Il avait le verbe haut et fort et le mot ciselé et respectueux comme l’exigent sa fonction et son statut d’ambassadeur. Il n’avait d’allégeance que pour le pays et sa grandeur passée. Il dut bien des fois, en esprit libre et indépendant, casser les codes et faire fi des mauvais réflexes en se mettant au seul service du pays; au risque de s’attirer les foudres des zélateurs du régime en place. A Beyrouth, qui fut son dernier poste en 2011, il a remué ciel et terre pour récupérer au profit du pays les fonds que les dignitaires de l’ancien régime détenaient au Liban. Et il y est parvenu tant il était estimé et respecté.
A la déraison qui s’empara du pays ces dernières années, il opposait de sa belle plume, sans doute l’une des plus élaborée et aboutie, la dérision. Ce chevalier de la plume- il est diplômé de l’IPSI- maniait l’humour à la perfection. Un humour intelligent, d’une grande finesse et avec un large éventail d’élégance. Il savait d’où il venait. Il était pleinement habité par la diplomatie et ce qui fait sa noblesse. Il était à la fois courtois, affable, disponible, ferme, exigeant, ouvert et jamais arrogant ou irrespectueux… Chez lui la diplomatie c’est l’art de l’excellence. Elle doit briller de mille feux pour que le pays rayonne. Il savait se montrer souriant même quand il laissait exploser sa colère.

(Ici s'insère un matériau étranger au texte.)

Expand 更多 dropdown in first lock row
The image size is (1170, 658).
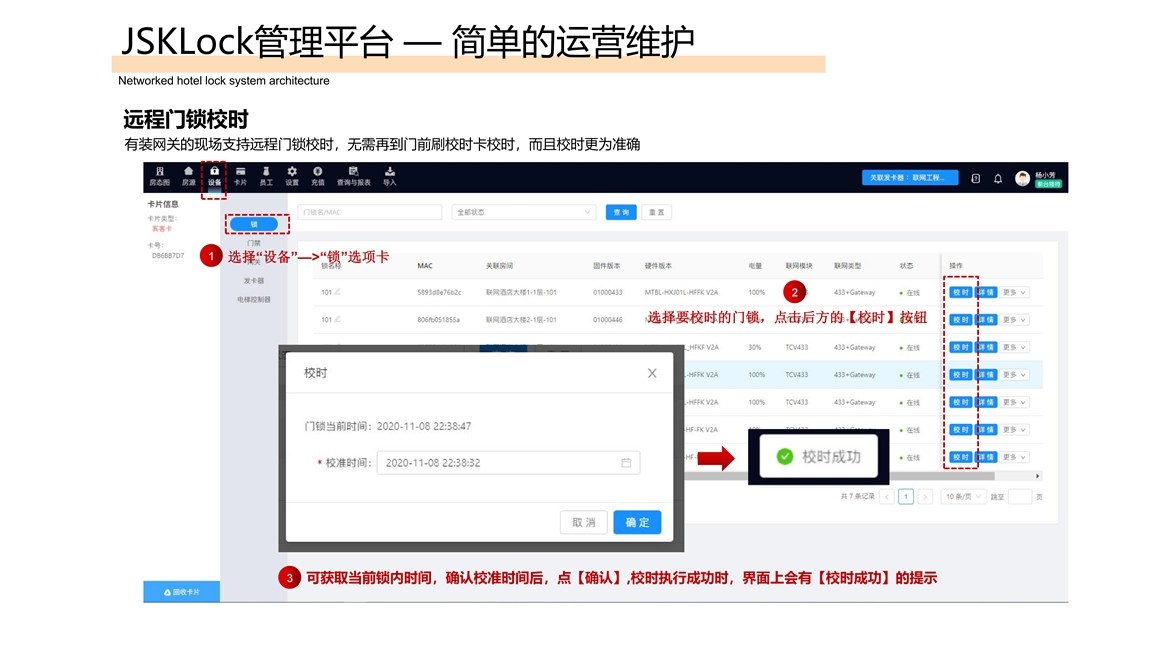point(1015,292)
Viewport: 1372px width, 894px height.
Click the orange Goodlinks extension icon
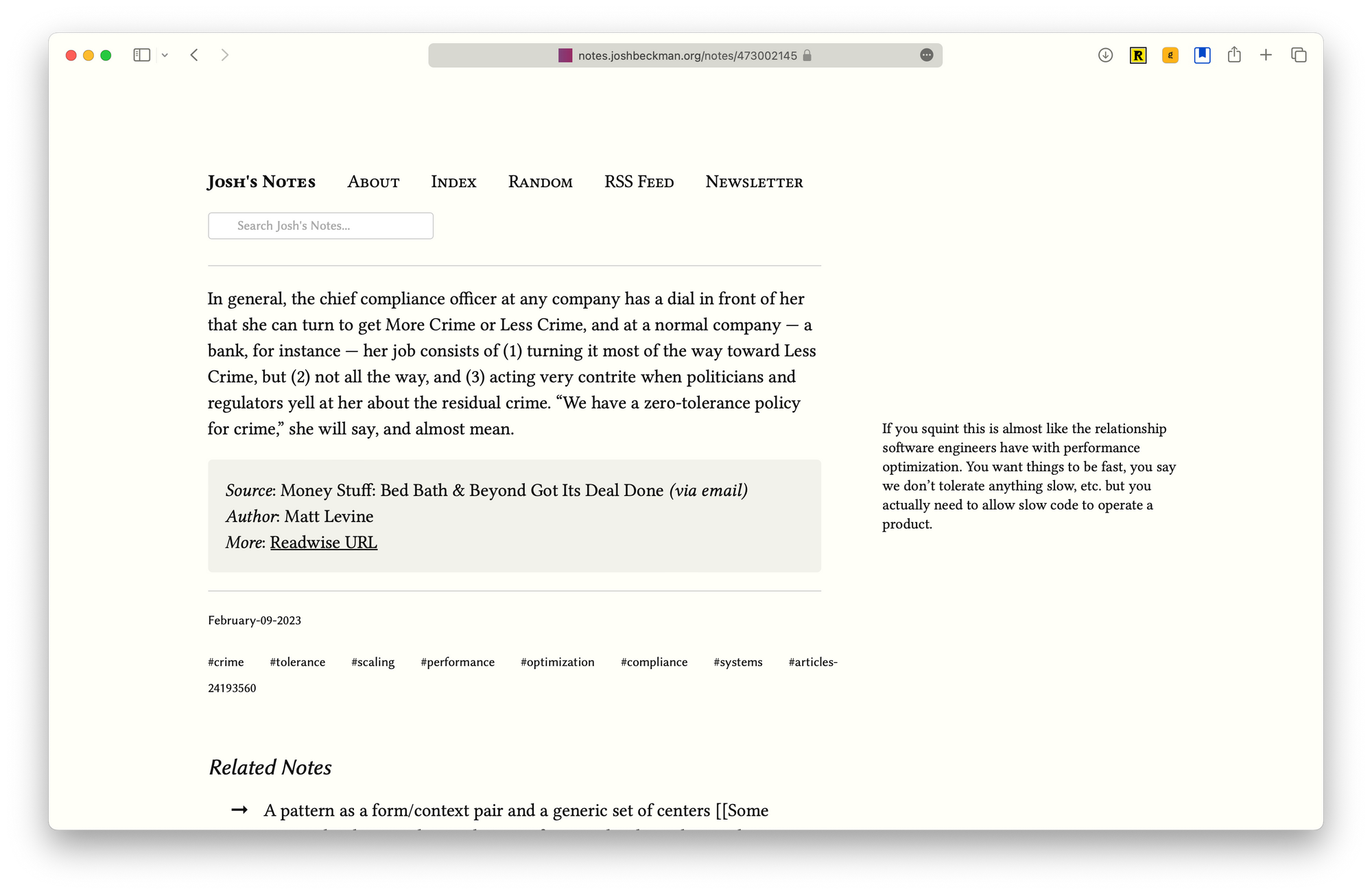point(1170,55)
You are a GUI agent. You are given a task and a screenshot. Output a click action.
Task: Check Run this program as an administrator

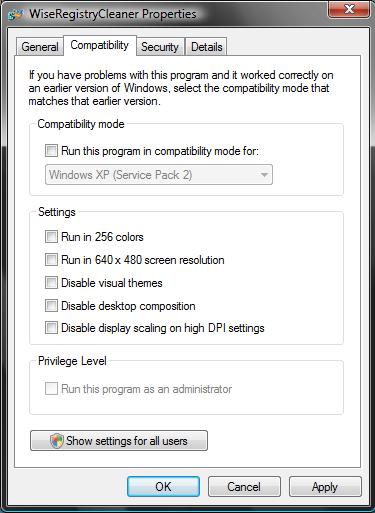(51, 388)
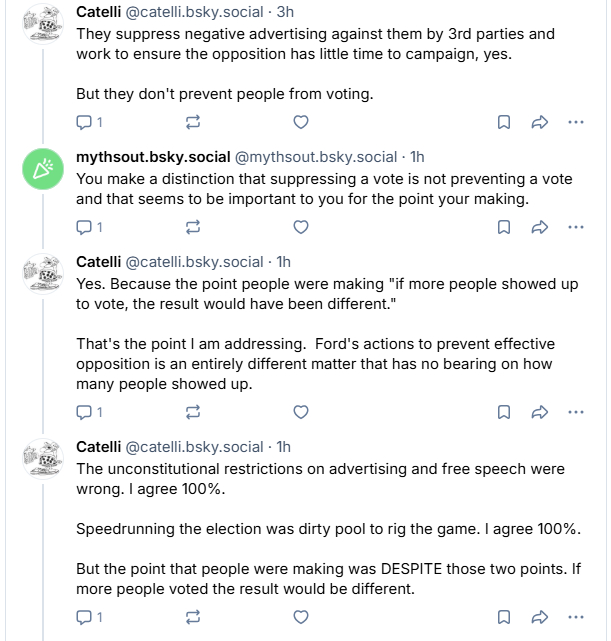Bookmark the first Catelli post

pyautogui.click(x=505, y=122)
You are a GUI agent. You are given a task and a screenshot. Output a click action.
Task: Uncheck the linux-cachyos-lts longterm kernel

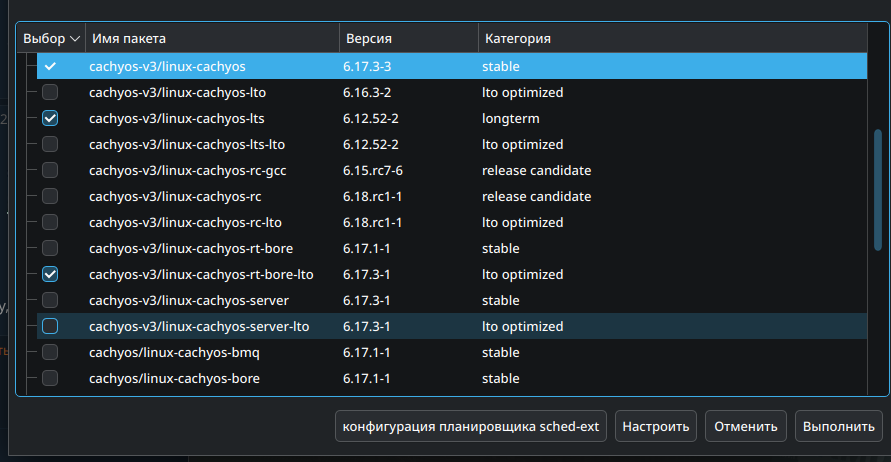coord(50,118)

Mohamed Faouzi Blout nous quitte au moment où on avait le plus besoin de lui. Il laisse derrière lui un vide sidéral chez les siens, son épouse et ses enfants et dans notre famille journalistique qui est aussi la sienne. Il nous quitte au moment où le pays amoindri, ballotté par la crise, s’interroge de nouveau sur son sort et sur son propre avenir. Nous allons être privés de sa parole et de sa voix qui portaient le plus loin possible. Elles étaient l’incarnation de la raison, de la sagesse, de la loyauté et de l’attachement à son pays et à sa ville natale, Sousse, dont il ne se séparait jamais où qu’il ait été de par le monde. Personne pour le remplacer et pas même pour lui succéder.

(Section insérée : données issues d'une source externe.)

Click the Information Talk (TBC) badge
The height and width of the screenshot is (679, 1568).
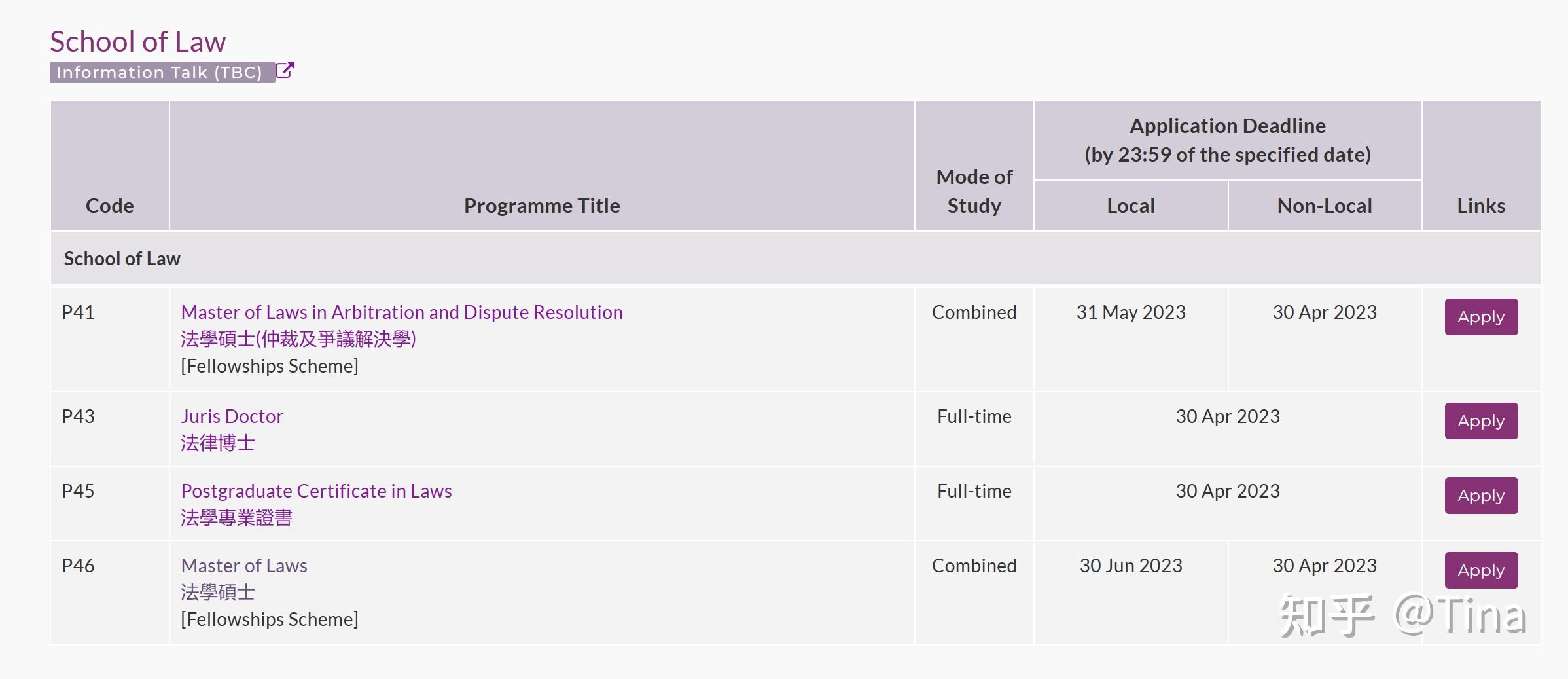click(x=161, y=72)
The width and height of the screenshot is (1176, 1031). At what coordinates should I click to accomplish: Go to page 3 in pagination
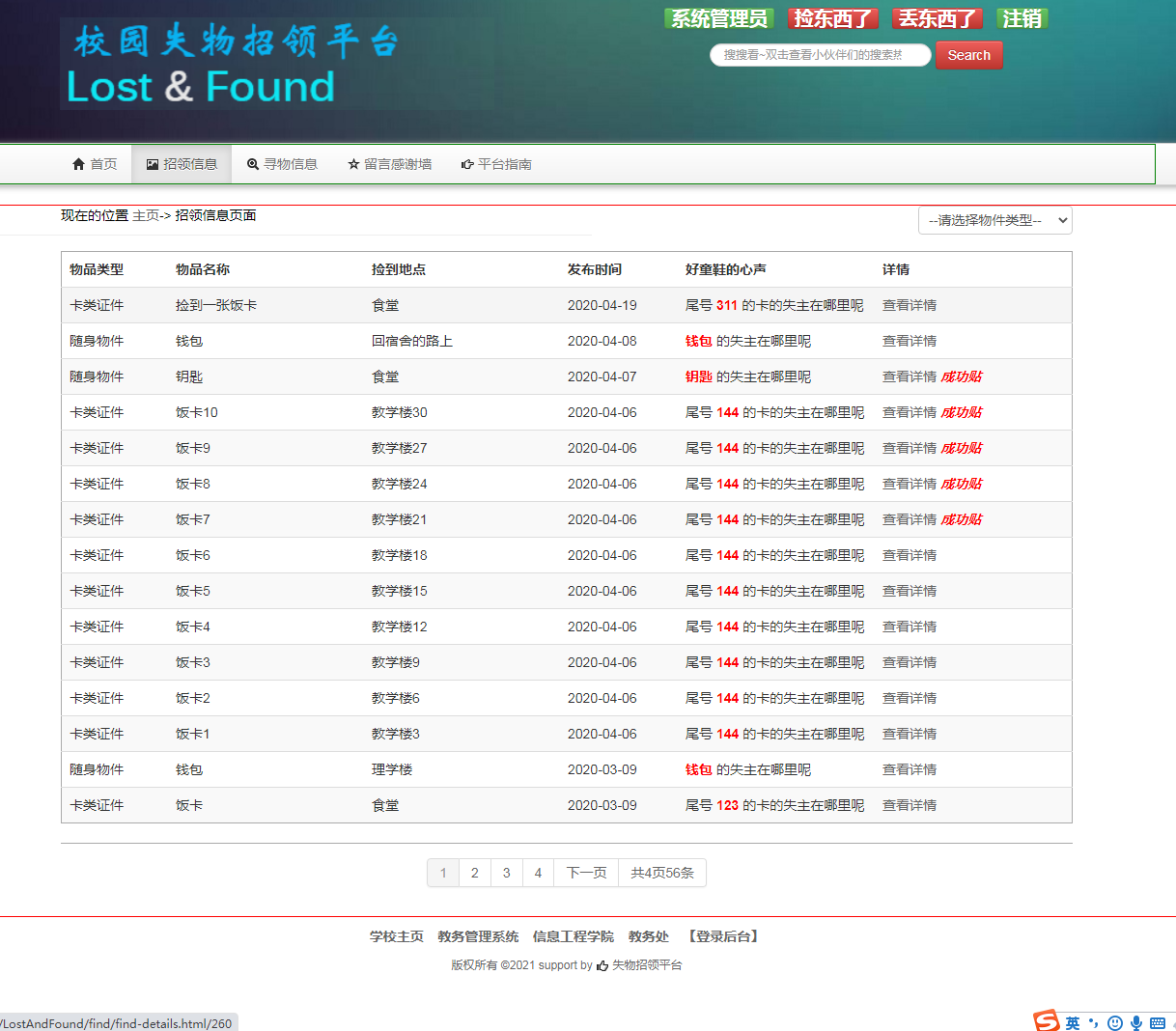pos(506,873)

Notre douleur, celle de son épouse, de ses enfants, de sa famille élargie, à qui nous présentons nos sincères condoléances les plus attristées, de ses amis et de ses lecteurs est immense. A la mesure de la bonté et de la grandeur d’un homme d’exception. Il nous quitte à la manière des stars et des artistes de sa trempe. Il se retire de la scène avec les honneurs dus à un homme qui a servi son pays comme on pouvait rarement le faire. C’est le message et le testament qu’il nous lègue. Chapeau bas. Salut l’artiste. Allah yarhmou!